• _Source data_

************

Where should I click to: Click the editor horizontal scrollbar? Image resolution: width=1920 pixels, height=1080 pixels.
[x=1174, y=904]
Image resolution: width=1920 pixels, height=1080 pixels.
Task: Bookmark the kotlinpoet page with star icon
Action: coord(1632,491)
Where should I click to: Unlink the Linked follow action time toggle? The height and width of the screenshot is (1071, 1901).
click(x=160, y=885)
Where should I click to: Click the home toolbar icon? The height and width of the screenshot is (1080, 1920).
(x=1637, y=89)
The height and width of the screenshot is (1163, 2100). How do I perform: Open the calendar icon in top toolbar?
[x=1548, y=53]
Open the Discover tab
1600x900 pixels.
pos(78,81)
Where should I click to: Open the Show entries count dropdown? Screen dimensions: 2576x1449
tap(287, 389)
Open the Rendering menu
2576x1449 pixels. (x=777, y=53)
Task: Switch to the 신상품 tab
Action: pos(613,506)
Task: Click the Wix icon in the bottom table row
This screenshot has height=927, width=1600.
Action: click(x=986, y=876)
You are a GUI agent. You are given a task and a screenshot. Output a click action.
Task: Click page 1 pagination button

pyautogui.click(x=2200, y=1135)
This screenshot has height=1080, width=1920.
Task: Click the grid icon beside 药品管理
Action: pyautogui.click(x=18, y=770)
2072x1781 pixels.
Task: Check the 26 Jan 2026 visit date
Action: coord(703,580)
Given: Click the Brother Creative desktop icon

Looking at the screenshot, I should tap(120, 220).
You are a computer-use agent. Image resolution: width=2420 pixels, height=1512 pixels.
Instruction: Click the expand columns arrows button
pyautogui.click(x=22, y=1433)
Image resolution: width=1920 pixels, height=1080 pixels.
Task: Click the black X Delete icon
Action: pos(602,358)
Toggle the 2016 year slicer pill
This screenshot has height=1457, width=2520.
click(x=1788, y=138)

************

• _To do_
Repeat every record, keeping each word and mark exactly as it is.

• _Task response_
Where should I click to: Click the editor horizontal scrollbar? Image resolution: width=1920 pixels, height=1080 pixels.
[x=1174, y=904]
Image resolution: width=1920 pixels, height=1080 pixels.
Task: Bookmark the kotlinpoet page with star icon
Action: coord(1632,491)
Where should I click to: Unlink the Linked follow action time toggle? The height and width of the screenshot is (1071, 1901).
click(x=160, y=885)
Where should I click to: Click the home toolbar icon? The height and width of the screenshot is (1080, 1920).
(x=1637, y=89)
The height and width of the screenshot is (1163, 2100). How do I perform: Open the calendar icon in top toolbar?
[x=1548, y=53]
Open the Discover tab
1600x900 pixels.
pos(78,81)
Where should I click to: Open the Show entries count dropdown? Screen dimensions: 2576x1449
tap(287, 389)
Open the Rendering menu
2576x1449 pixels. (x=777, y=53)
Task: Switch to the 신상품 tab
Action: pos(613,506)
Task: Click the Wix icon in the bottom table row
This screenshot has height=927, width=1600.
Action: click(x=986, y=876)
You are a GUI agent. You are given a task and a screenshot. Output a click action.
Task: Click page 1 pagination button

pyautogui.click(x=2200, y=1135)
This screenshot has height=1080, width=1920.
Task: Click the grid icon beside 药品管理
Action: pyautogui.click(x=18, y=770)
2072x1781 pixels.
Task: Check the 26 Jan 2026 visit date
Action: coord(703,580)
Given: Click the Brother Creative desktop icon

Looking at the screenshot, I should tap(120, 220).
You are a computer-use agent. Image resolution: width=2420 pixels, height=1512 pixels.
Instruction: Click the expand columns arrows button
pyautogui.click(x=22, y=1433)
Image resolution: width=1920 pixels, height=1080 pixels.
Task: Click the black X Delete icon
Action: pos(602,358)
Toggle the 2016 year slicer pill
This screenshot has height=1457, width=2520.
click(x=1788, y=138)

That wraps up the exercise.